**TEXT SHOWN:**
· · · · ·
I had not thought about that.. good idea:thumb:


----------



## 7thswan (Nov 18, 2008)

I would not leave the homestead, going weeks without leaving is normal for me. Right off, I'd get nervous about when to go into overdrive, just cause I'd need to take control. Day 1, do nothing, see if DH makes it home 1&1/2 hrs drive from the city where he works for Road comish.This is important because if things are bad, work will keep him there for unknown amount of hours. He will have to set up intersections with generators that run the lights etc. We also have one of these generators- it can run 3 houses. I don't mess with things Elec. rather live without it. If I really need to, one of the neighbors will hook one of the small ones up for me. The cows have a spring fed pond and a stream runs thru the property. Not sure they would stay in pasture without the elec. fence, but would only probably go into the hay field if got out. If the Zombies come out, they(the cows) need to go into the special paddock with the underground barn. By now the neighbors will be around checking on each other. Now I'll start canning all the meat in the fridge, dry veggies. There is enough propane for the stoves that are used for this. If need be , there's the wood cook stove. September might have me without many jars left empty, so might have to empty juices (start making wine) to cann the meat. If Dd is still gone, I'm worriening how he is without/or if he's gotten his meds. I guess just have to see what's gonna happen next to deal with. People showing up, settling them in, giving them chores, keeping things calm.


----------



## Mike in Ohio (Oct 29, 2002)

I would begin preparing for bugout to our farm. This entails:
Top up gas in the truck and pack extra gas cans on the trailer.
packing additional supplies in the truck and trailer. 
harvest any extra fruit and veggies from the garden at the house
pack extra tools to take with.
preparing the animals (cats and dog) to take with.

Not too concerned about traffic lights as pretty much all of the driving is 4 lane or 2 lane highway.

Only have to worry about DW and her work is on the way (8 minutes) to the highway. I would wait maximum of 1 hour (more like 30 minutes) and head out. I would leave her a note indicating what time I left and the route I would be taking (there are several alternatives). I would stop by her work to check. 

Assuming we hook up we would top off gas in her vehicle and drive in separate vehicles. I would of course transfer her weapons and supplies to her vehicle. We have handheld radios for each of us (plus extras).

We would probably swing by the relatives on the way (it literally is on the way) just to give them a heads up.

Once at the farm I/we would start getting settled in.

If it is a false alarm then no harm no foul. If not then time is of the essence.

We have discussed this and run a few test drills. 

Mike


----------



## Mulish (Mar 24, 2005)
· · · · ·
**GIVEN MATERIAL:**
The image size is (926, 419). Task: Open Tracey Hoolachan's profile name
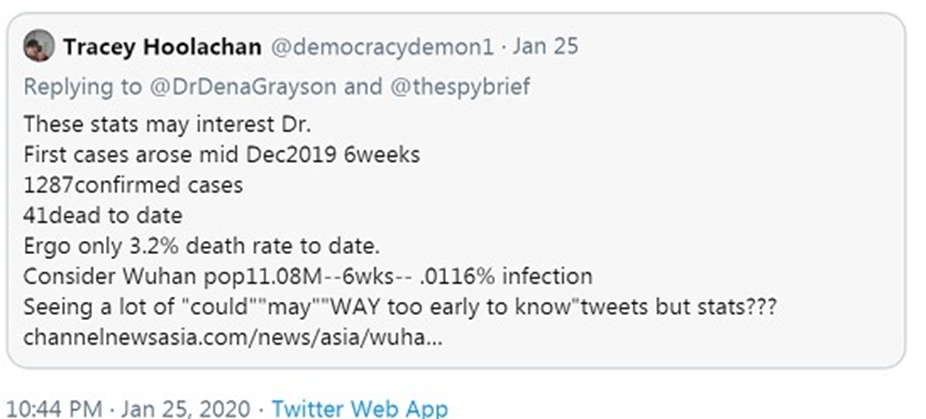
· · · · ·
**REQUIREMENT 1:** Reproduce the passage of the preparedness forum thread starting at "I would begin" and ending at "dog) to take with.".
**REQUIREMENT 2:** Pick up the preparedness forum thread where it stops and write what comes next.

**RESULT 1:**
I would begin preparing for bugout to our farm. This entails:
Top up gas in the truck and pack extra gas cans on the trailer.
packing additional supplies in the truck and trailer. 
harvest any extra fruit and veggies from the garden at the house
pack extra tools to take with.
preparing the animals (cats and dog) to take with.

**RESULT 2:**
Well, I guess I would carry square bales from the hay shed down to the shop to stack on and around the freezer. Carry gas cans from shed to the patio, remove the faux doghouse from the genny, then fire it up for a test run.

Then I suppose I would gather pinecone, twigs and sticks in a feed sack to store under cover for future use in the kelly kettle, ( sweetheart is a Scotsman and really likes his morning cuppa, and I would not like to be collecting fuel to make his tea in the predawn dark.

Then I would work up a menu of meals that could be prepared without power,then pull the ingredients out of my storage room.

After all that hauling and walking, I would sit and have a cup of tea, then go and see how my neighbors were making out.


----------



## Cyngbaeld (May 20, 2004)

Thursday morning and the news over the shortwave band is unsettling at best. Apparently there is no grid power anywhere. Nobody knows why yet but it is obvious this is a long, long term event and may be permanent.

If you don't have shortwave or have somebody close with one you still don't know if this is temporary. Rumors abound of course. Those of you on city/county water systems have been told to conserve and your water utility has turned off the water except for 1 hr in early afternoon. They are trying to get generators set up. A few utilities have the backup running, not many. If you are on a well, do you have any way to obtain water without electricity?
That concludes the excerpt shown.